» **Aim of the exercise**
Without its pictures, the listing below is to be transcribed exactly.
[Opening Material shown section]
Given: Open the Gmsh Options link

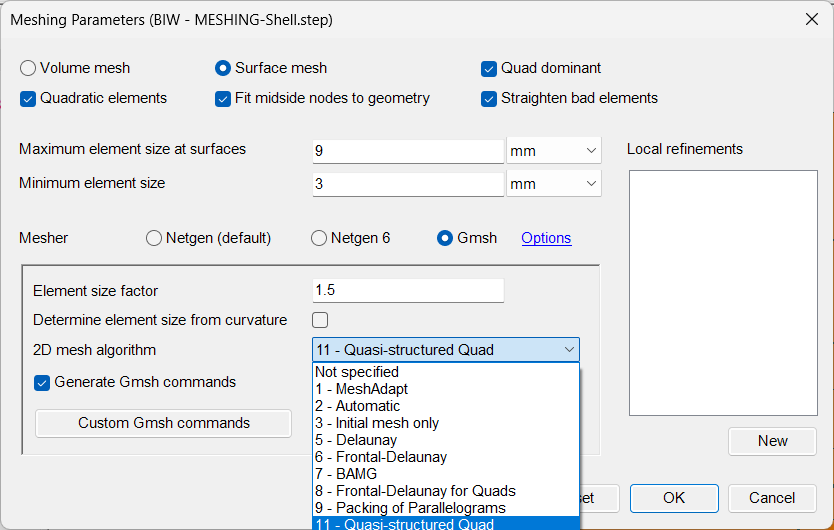Looking at the screenshot, I should pyautogui.click(x=546, y=238).
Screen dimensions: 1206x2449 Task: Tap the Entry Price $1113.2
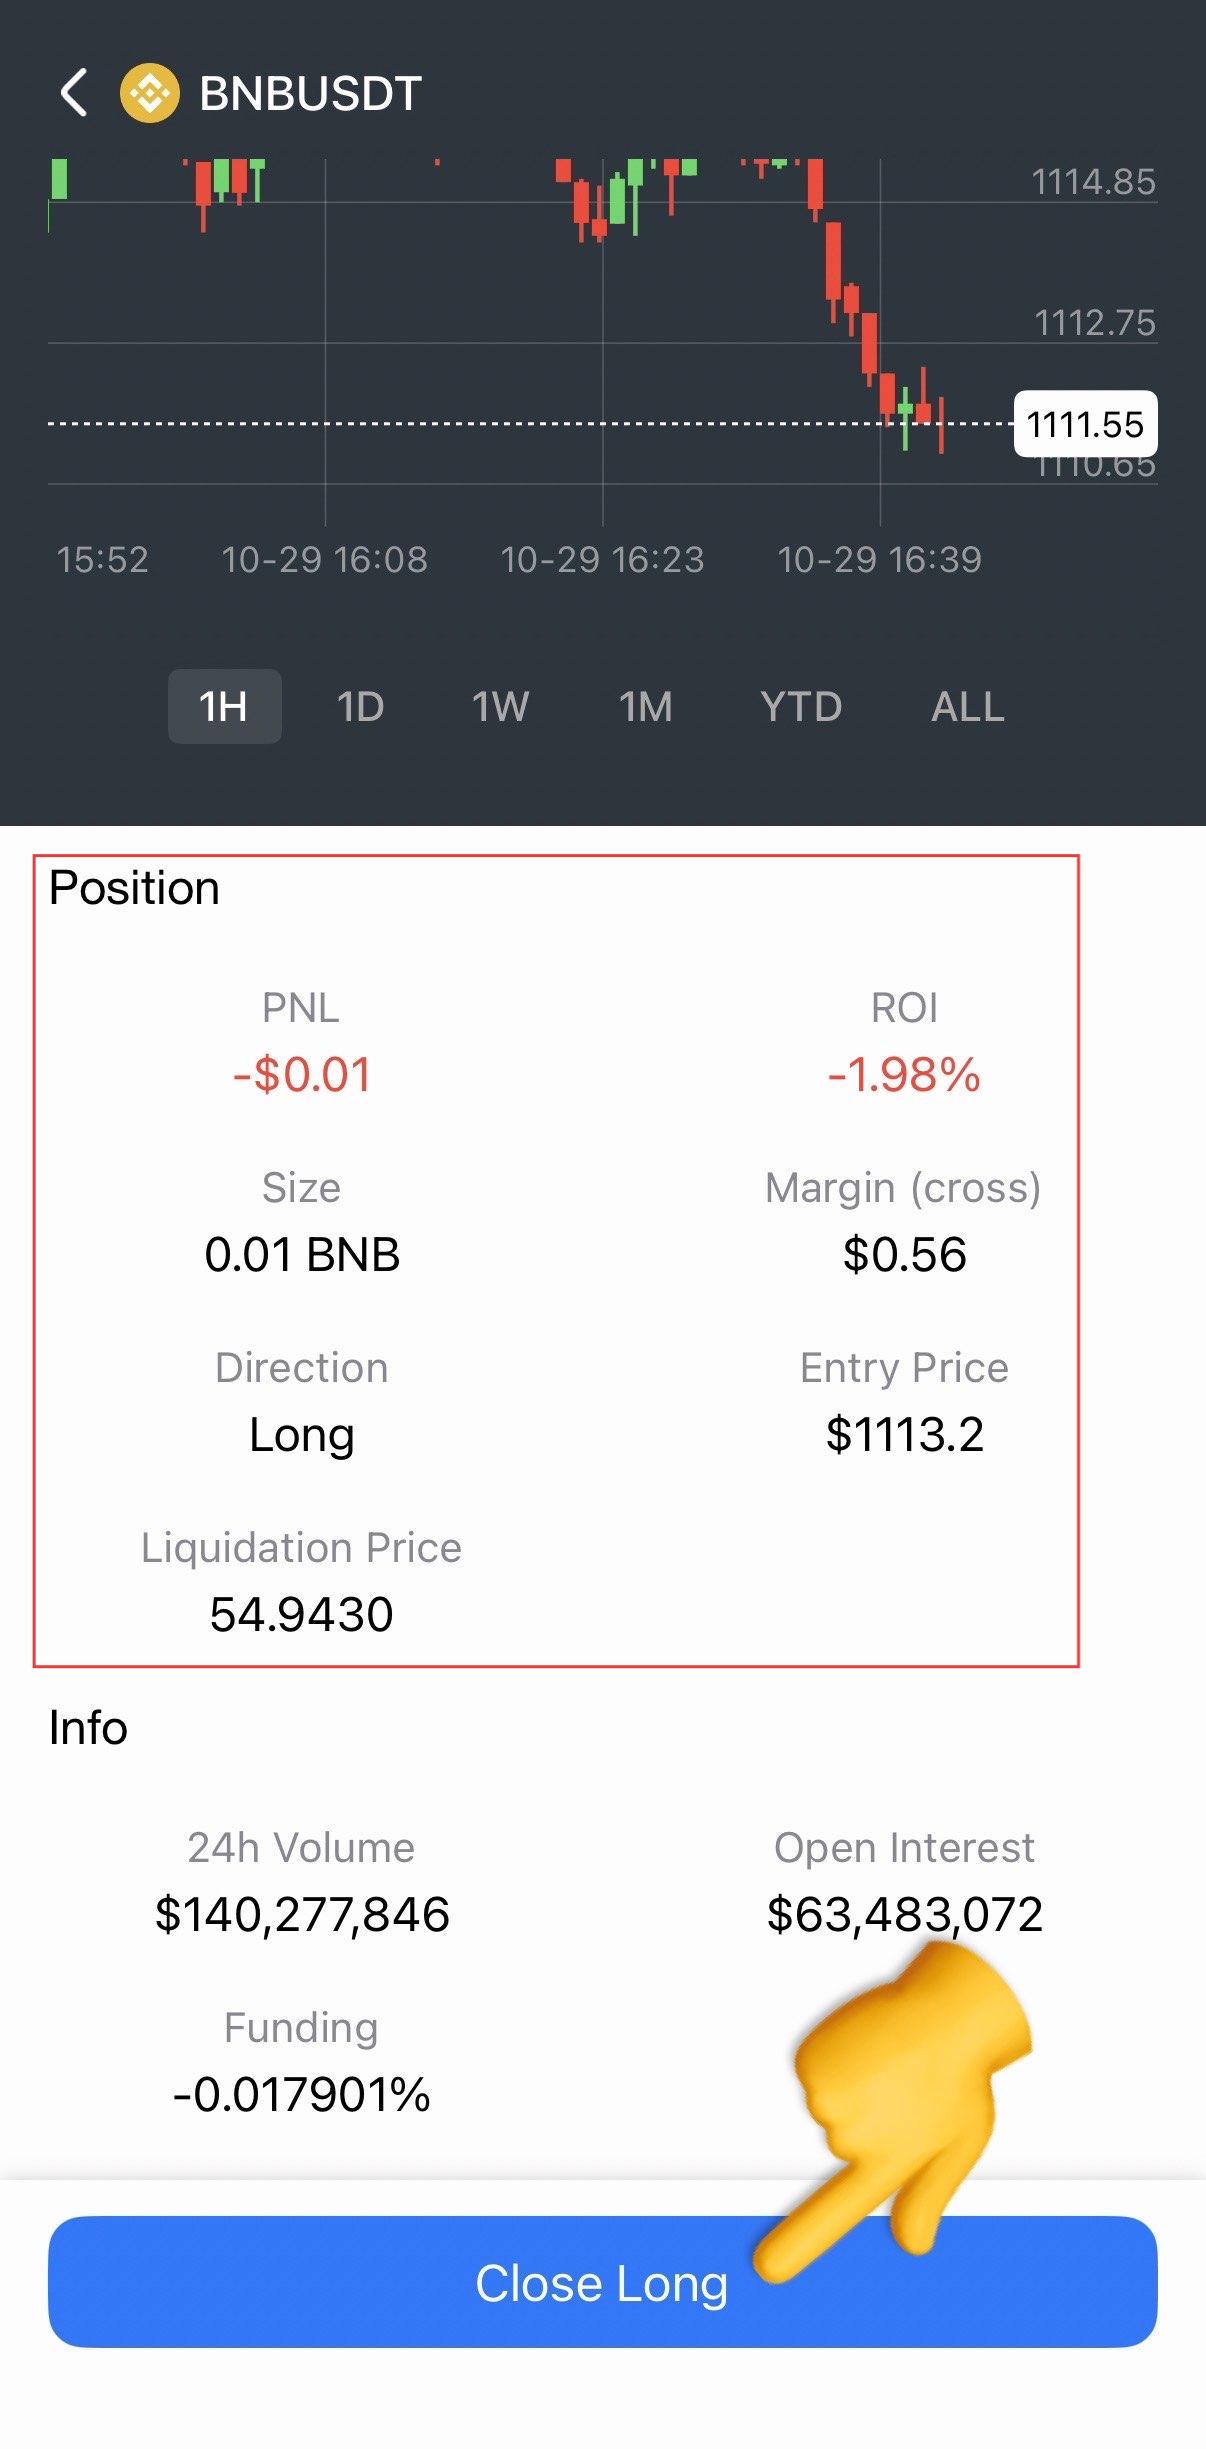904,1435
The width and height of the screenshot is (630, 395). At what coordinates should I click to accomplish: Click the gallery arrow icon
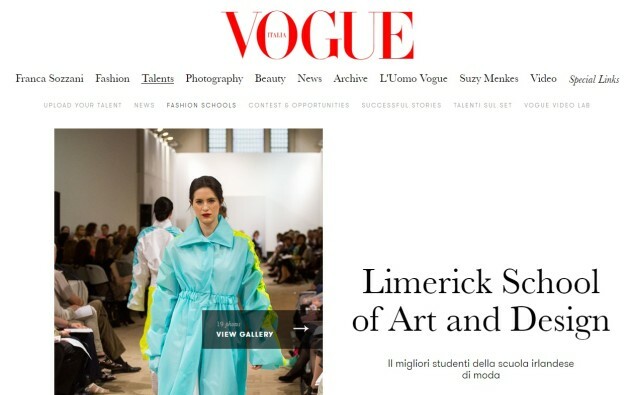tap(301, 329)
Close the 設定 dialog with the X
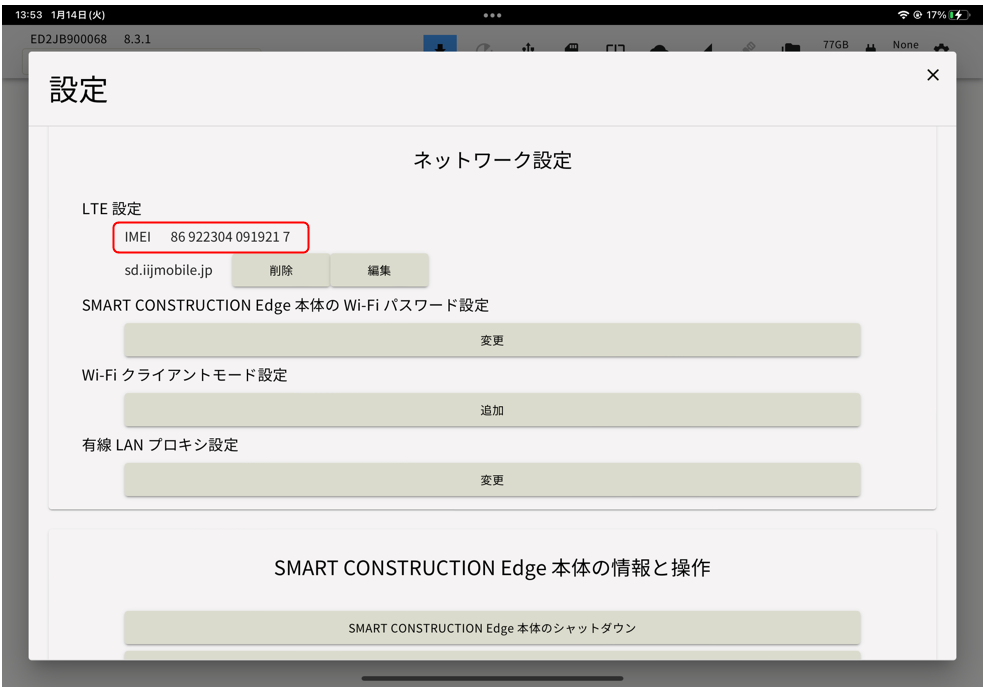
[Closing Material shown section]
» **Solution to this task**
Given: Open the Gmsh Options link

Looking at the screenshot, I should pyautogui.click(x=546, y=238).
Screen dimensions: 1206x2449 Task: Tap the Entry Price $1113.2
904,1435
The width and height of the screenshot is (630, 395). At what coordinates should I click to accomplish: Click the gallery arrow icon
tap(301, 329)
Close the 設定 dialog with the X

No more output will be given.